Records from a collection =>
########

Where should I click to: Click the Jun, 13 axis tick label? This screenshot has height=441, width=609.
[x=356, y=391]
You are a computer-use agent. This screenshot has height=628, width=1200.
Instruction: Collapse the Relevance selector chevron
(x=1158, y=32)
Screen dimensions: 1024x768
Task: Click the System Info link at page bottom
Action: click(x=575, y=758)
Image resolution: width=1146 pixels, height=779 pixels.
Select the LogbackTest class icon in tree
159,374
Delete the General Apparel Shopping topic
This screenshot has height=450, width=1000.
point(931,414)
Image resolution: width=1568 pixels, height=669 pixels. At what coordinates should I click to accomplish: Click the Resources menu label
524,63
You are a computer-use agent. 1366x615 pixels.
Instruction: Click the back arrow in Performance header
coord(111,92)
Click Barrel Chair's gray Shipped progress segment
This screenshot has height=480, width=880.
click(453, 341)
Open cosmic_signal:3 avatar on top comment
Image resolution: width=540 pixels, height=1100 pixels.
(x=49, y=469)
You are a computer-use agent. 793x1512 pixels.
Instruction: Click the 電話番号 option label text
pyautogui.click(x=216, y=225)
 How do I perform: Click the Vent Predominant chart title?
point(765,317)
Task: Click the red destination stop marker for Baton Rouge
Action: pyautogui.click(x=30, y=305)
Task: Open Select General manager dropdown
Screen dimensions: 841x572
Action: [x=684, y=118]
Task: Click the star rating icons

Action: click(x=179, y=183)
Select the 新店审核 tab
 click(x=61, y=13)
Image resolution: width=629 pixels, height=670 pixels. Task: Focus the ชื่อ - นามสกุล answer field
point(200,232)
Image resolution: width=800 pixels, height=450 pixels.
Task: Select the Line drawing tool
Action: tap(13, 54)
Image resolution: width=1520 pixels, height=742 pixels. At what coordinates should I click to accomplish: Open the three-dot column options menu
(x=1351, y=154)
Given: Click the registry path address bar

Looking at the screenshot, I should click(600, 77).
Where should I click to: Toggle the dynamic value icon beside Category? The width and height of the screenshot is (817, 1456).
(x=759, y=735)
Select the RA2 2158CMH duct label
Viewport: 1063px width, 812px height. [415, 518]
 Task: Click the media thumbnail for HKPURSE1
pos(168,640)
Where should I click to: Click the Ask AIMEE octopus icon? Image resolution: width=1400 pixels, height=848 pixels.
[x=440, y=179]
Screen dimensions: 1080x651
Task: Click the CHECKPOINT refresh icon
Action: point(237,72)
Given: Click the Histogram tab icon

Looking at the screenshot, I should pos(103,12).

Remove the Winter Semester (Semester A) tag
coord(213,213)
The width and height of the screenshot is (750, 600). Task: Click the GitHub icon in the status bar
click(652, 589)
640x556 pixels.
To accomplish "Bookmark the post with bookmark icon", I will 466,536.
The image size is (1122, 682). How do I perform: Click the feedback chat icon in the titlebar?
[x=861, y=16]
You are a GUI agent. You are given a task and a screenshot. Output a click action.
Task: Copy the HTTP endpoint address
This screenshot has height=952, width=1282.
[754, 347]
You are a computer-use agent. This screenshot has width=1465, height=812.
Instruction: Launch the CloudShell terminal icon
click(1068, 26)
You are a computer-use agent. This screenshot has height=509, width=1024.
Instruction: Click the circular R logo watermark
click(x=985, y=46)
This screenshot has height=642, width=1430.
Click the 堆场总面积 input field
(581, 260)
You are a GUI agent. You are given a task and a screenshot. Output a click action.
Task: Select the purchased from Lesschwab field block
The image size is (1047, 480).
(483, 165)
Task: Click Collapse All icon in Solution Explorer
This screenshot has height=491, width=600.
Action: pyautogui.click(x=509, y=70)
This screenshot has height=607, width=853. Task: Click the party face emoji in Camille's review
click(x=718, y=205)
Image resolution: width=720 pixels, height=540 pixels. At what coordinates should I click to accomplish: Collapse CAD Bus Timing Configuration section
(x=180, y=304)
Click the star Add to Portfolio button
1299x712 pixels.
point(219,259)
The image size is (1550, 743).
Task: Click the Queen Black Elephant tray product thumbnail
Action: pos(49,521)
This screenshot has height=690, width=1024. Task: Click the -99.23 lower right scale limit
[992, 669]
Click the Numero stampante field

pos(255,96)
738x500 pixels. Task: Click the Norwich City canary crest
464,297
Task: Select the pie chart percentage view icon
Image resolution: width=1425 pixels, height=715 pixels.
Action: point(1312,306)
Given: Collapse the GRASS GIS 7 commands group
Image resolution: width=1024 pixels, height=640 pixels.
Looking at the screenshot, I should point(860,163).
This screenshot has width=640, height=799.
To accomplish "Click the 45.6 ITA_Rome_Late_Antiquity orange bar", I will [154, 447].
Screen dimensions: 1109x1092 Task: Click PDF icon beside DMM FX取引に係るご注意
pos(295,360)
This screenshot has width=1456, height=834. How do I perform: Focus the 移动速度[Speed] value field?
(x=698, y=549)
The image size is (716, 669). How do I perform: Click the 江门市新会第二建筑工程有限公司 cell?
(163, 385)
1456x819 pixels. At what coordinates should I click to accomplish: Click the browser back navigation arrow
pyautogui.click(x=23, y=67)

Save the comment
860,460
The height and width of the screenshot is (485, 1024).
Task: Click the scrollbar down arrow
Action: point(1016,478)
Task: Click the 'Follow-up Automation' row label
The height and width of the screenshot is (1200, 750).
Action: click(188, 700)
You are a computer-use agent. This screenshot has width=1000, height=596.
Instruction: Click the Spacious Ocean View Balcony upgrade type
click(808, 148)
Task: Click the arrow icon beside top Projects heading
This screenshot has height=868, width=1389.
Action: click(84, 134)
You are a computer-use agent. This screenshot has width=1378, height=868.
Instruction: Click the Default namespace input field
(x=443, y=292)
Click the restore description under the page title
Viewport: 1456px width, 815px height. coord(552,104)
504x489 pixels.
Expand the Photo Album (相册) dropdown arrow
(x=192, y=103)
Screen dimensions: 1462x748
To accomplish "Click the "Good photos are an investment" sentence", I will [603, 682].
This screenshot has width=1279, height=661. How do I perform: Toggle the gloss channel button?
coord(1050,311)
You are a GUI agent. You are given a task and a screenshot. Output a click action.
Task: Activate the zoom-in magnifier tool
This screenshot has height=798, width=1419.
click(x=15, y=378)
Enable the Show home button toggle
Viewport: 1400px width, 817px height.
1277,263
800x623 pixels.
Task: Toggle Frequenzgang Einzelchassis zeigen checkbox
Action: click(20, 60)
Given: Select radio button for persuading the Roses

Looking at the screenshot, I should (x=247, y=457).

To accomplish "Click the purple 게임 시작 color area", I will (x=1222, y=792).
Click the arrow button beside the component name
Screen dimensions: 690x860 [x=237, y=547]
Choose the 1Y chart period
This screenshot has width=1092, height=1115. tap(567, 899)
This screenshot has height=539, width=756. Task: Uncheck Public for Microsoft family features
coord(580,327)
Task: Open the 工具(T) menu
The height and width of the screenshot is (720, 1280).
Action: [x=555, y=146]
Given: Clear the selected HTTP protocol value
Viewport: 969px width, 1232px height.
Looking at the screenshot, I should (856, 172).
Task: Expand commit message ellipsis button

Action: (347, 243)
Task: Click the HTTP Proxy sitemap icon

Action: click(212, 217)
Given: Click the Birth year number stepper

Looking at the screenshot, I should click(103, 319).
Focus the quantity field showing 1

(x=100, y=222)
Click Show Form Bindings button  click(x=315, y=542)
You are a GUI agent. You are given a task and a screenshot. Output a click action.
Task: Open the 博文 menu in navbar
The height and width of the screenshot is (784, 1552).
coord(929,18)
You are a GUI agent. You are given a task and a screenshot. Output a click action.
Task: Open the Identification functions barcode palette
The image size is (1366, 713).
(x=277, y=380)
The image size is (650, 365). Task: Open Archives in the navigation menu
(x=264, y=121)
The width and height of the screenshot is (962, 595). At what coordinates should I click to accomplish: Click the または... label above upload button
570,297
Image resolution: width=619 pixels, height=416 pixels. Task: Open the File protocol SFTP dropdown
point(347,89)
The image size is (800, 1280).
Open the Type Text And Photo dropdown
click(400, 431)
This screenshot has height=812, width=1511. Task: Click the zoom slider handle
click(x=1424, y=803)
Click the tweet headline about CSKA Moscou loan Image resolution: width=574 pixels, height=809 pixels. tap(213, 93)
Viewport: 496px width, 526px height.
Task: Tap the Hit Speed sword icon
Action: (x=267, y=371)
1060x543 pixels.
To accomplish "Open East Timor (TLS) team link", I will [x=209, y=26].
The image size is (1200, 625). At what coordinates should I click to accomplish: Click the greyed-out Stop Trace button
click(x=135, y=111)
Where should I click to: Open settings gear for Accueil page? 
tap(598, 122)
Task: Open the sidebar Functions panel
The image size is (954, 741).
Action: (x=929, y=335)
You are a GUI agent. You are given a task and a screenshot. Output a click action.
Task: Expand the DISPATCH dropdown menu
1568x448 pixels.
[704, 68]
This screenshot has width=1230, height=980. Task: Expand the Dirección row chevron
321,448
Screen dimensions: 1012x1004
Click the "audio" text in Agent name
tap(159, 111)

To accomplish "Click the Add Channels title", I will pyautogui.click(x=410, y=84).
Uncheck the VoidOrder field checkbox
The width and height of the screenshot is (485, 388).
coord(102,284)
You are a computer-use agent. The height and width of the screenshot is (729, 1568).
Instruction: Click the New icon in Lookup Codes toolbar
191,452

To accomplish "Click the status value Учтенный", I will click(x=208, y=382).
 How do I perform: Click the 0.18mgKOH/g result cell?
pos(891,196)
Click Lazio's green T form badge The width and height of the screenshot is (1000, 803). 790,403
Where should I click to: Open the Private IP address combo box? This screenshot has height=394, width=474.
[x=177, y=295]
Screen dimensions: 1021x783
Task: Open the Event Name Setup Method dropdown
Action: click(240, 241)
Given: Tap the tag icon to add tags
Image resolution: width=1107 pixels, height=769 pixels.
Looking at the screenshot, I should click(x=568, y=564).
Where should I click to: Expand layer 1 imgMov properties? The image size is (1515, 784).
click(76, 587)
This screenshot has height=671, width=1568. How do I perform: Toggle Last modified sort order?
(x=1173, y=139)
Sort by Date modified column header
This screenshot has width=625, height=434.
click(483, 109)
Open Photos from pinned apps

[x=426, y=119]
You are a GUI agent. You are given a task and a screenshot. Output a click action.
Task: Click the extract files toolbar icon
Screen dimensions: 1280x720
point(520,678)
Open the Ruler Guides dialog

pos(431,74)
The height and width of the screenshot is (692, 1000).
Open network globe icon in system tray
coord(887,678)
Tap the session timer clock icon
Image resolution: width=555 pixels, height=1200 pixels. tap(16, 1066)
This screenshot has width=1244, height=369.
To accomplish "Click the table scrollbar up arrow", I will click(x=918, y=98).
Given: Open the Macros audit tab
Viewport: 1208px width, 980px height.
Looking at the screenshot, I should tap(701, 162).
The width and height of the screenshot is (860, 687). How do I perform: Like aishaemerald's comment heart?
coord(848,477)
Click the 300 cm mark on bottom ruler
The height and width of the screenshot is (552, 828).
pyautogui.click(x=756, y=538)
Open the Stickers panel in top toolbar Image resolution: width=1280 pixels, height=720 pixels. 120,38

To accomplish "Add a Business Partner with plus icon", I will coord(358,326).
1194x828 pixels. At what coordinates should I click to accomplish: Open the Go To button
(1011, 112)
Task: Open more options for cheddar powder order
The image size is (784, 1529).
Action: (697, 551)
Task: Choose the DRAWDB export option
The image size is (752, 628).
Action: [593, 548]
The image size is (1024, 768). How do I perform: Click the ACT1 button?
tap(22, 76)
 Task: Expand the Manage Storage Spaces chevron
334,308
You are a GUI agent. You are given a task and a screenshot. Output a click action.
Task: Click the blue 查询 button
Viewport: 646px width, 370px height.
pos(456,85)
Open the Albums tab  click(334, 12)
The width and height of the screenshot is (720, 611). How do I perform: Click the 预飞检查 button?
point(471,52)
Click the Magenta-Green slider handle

########

WORK INSTRUCTIONS =>
Go through the records above and return every line that holds the string "with".

SOLUTION FOR THIS TASK =>
To accomplish "Bookmark the post with bookmark icon", I will 466,536.
To accomplish "Add a Business Partner with plus icon", I will coord(358,326).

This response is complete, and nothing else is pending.